Work to be completed:
Copy each line containing the word "Logolu" from the records that follow, please.

(Collected data entries)
╔══
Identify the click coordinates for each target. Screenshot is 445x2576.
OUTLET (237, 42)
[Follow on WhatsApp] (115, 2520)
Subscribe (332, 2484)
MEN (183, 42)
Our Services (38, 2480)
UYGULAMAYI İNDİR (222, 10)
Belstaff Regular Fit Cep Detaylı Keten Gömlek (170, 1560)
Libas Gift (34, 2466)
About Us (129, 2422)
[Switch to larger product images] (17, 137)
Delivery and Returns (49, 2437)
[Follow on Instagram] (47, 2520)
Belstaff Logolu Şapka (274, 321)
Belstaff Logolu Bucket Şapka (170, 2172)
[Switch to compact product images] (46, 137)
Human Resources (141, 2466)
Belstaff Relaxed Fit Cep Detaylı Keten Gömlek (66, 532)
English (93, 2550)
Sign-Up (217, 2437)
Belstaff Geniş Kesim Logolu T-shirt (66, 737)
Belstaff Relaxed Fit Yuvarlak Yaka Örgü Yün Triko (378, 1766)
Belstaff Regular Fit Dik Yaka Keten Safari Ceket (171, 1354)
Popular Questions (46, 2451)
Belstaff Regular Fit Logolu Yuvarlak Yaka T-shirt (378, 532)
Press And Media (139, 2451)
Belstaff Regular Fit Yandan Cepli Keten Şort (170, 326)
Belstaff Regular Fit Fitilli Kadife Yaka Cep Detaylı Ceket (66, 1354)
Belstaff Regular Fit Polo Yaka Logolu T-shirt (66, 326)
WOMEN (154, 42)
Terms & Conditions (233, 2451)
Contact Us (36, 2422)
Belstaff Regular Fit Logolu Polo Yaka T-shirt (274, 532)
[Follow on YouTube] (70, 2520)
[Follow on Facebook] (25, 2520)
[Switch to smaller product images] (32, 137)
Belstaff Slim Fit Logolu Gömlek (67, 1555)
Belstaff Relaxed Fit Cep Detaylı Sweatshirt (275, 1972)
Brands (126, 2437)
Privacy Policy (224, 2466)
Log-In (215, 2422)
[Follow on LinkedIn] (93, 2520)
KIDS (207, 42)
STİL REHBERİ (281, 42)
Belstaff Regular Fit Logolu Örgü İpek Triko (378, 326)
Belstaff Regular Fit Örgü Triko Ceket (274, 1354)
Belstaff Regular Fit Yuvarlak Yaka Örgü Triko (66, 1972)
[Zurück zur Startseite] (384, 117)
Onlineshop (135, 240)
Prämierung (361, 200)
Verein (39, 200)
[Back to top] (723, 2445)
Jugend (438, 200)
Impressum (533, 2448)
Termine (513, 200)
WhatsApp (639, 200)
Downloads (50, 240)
╚══
Reply to the task:
Belstaff Logolu Şapka (274, 321)
Belstaff Logolu Bucket Şapka (170, 2172)
Belstaff Geniş Kesim Logolu T-shirt (66, 737)
Belstaff Regular Fit Logolu Yuvarlak Yaka T-shirt (378, 532)
Belstaff Regular Fit Polo Yaka Logolu T-shirt (66, 326)
Belstaff Regular Fit Logolu Polo Yaka T-shirt (274, 532)
Belstaff Slim Fit Logolu Gömlek (67, 1555)
Belstaff Regular Fit Logolu Örgü İpek Triko (378, 326)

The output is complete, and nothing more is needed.